The framework, which is grounded in instructional alignment theory, contends that focusing on assessment characteristics risks allowing AI to drive and distort educational design, privileging technological capability over educational intent.
Here, Professor Cilliers argued that institutions are solving the wrong problem. The fundamental issue is not assessment disruption, but the disruption of learning outcomes themselves.
"We are currently being reactive, reacting to the capabilities of AI and redefining our assessment tools in light of the developments as they come. However, we run the risk of letting these tools drive our assessment practice," he said.
"What we hope is that this will keep us focused on education rather than on the abilities or the importance of whatever tool just happens to be available."
"What we really have to ask ourselves is: how do we systematically move from a piecemeal approach where you consistently have to redesign your assessments as new tools come out and instead develop a process where the assessment is aligned for maximum benefit in the learning process?"
The framework itself proposes a five-category typology for reviewing learning outcomes: Fully Human-Centric (AI plays no role); AI-Augmented (AI supports human cognition); AI-Enabled (AI necessary to achieve outcomes); AI-Dominant (AI automates with minimal oversight); and Obsolete (AI has fully replaced the need).
"Categorising learning outcomes like this helps us to figure out how AI influences outcomes in the first place - not just at the point of assessment. The assessment redesign can then follow from the redesign of the outcomes," Cilliers explained.
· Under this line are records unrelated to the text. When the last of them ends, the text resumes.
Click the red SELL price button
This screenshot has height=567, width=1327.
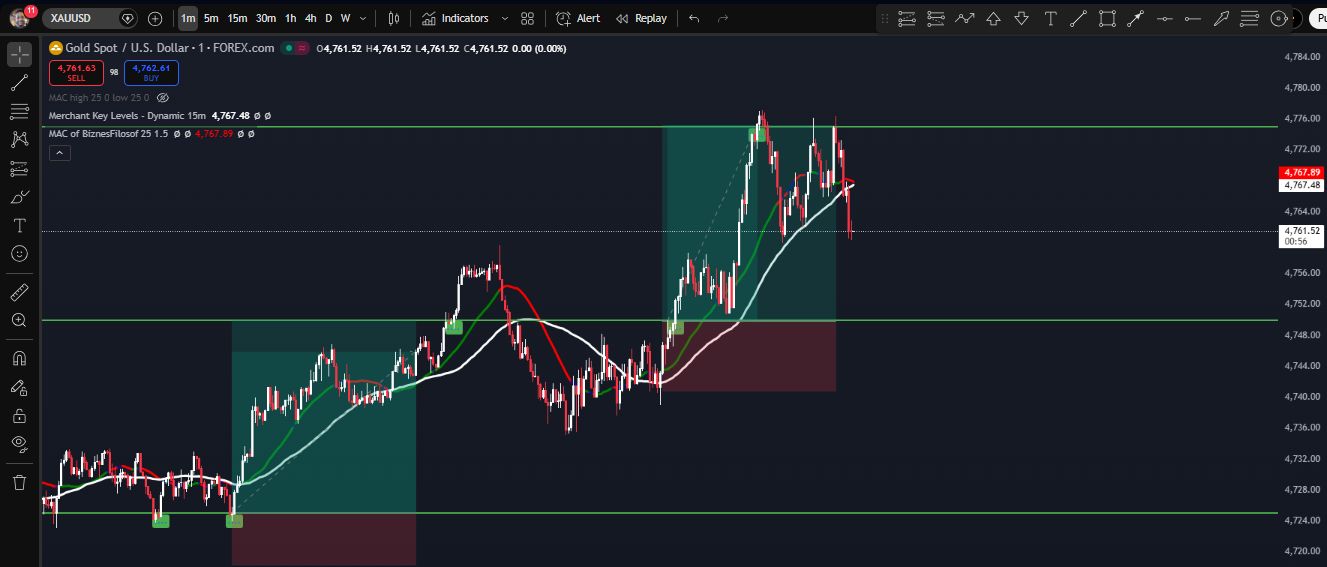(x=76, y=72)
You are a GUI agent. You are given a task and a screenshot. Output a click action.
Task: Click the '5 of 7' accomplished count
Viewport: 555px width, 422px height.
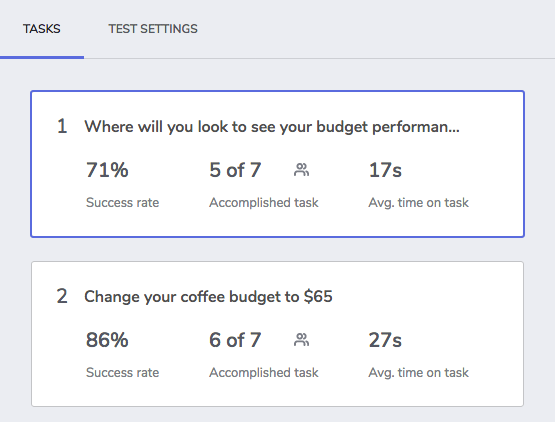[x=235, y=170]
"What we hope is that this will keep us focused on education rather than on the abilities or the importance of whatever tool just happens to be available."
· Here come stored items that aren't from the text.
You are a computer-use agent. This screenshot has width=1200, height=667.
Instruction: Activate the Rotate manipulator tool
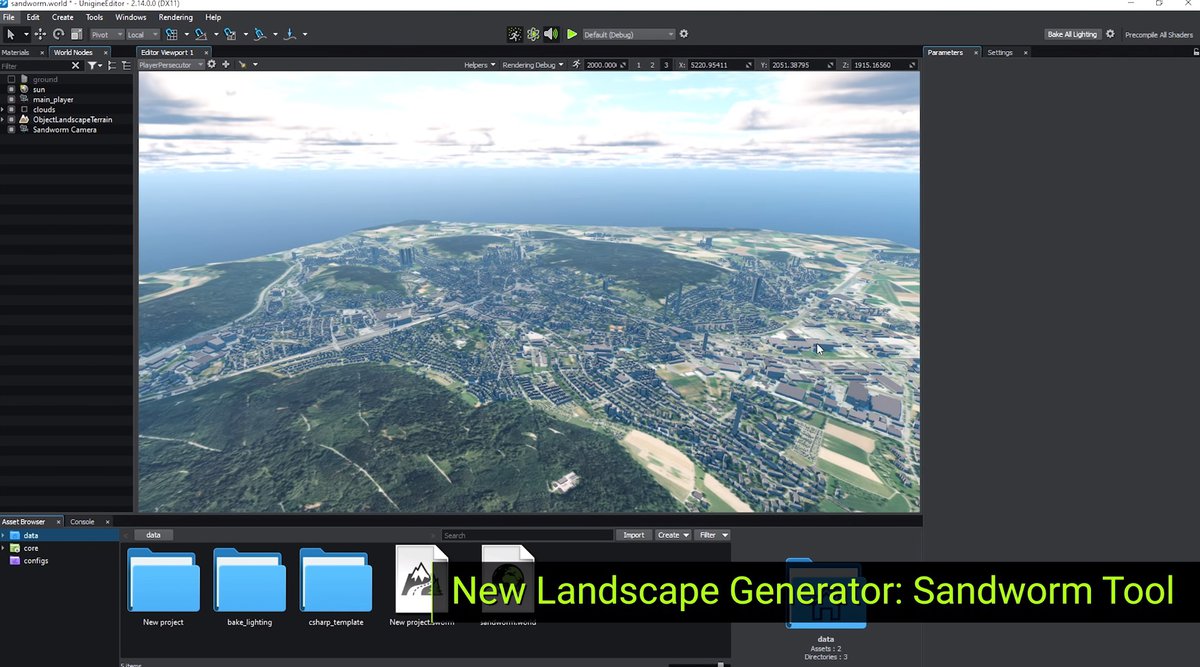click(58, 34)
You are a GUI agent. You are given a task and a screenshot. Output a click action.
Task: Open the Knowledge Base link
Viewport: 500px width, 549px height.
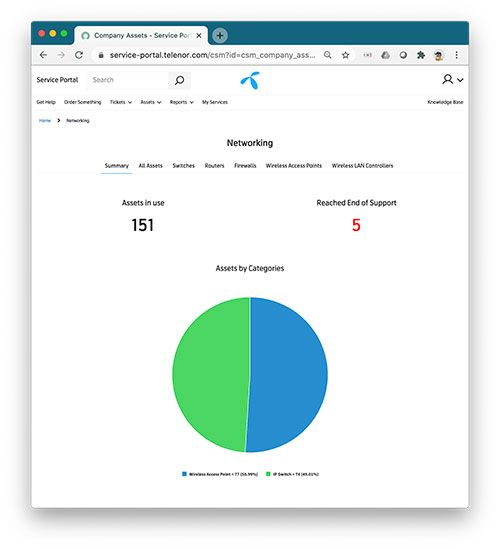pos(445,102)
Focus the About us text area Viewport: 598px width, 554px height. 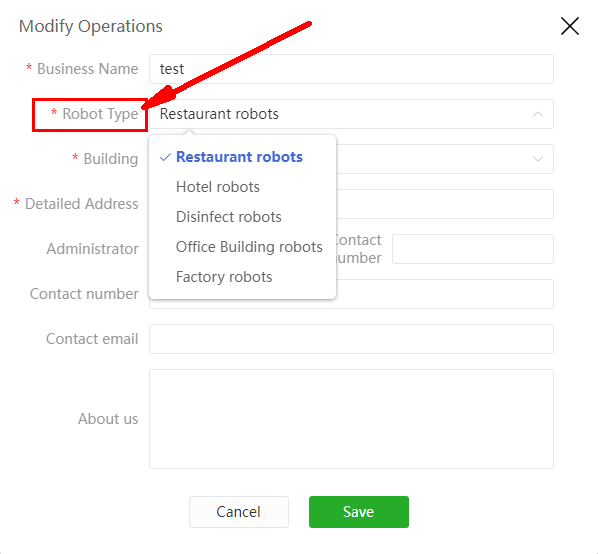click(351, 419)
Outcomes under observation
Two major focuses were on the impact of AI on writing and literacy development, as well as moving beyond surveillance towards trust-building, transparency and outcomes-based approaches and pedagogical reasoning.
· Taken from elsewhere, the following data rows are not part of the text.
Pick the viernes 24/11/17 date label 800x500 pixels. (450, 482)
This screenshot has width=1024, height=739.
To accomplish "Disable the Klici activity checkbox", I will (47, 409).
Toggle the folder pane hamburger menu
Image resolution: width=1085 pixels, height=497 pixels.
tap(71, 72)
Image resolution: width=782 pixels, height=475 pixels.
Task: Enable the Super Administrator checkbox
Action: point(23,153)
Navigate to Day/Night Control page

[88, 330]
In his presentation - "Writing Under Watch: How Do Writing Process Surveillance Tools Affect the Writing Process?" - learning technology services manager at UCT, Zaaid Orrie, highlighted the pitfalls of AI detection tools both in terms of their ability to actually root out AI use and how they affect students' performance.
"We have AI detection tools, but the research shows that these tools are generally quite unreliable and they often generate false positives. So, they don't analyse the outcome of the essay, but they analyse the entire process of writing the essay."
"What pressures are we putting on students when they are writing essays under this technological observation, and how does that affect the outcomes that we are going to see?"
While this might seem like a foolproof way of ensuring that students do indeed do their own work, Orrie noted that the mere act of surveillance in this way can negatively affect student outcomes.
"In Jeremy Bentham's Panopticon argument, the potential of being watched changed the behaviour of those being observed. This panoptic gaze constructs the student as a suspect - recording keystrokes, highlighting any copying and pasting, and logging how long it takes to construct an essay - before any misconduct occurs," he said.
"Research from social psychologist Robert Zajonc highlights this, noting that being watched changes how we perform. This is particularly true when it comes to complex tasks like writing. The anxiety created by the feeling of being watched makes students make safer choices.
"What's really important here is that we ask ourselves what pressures are we putting on students when they are writing essays under this technological observation, and how does that affect the outcomes that we are going to see?"
This article was written using three AI tools: Otter.ai for transcribing recordings taken during the seminar; QuillBot for summarising presentation abstracts and finding overlapping themes; and Claude to ensure the UCT style guide was appropriately applied to the final text.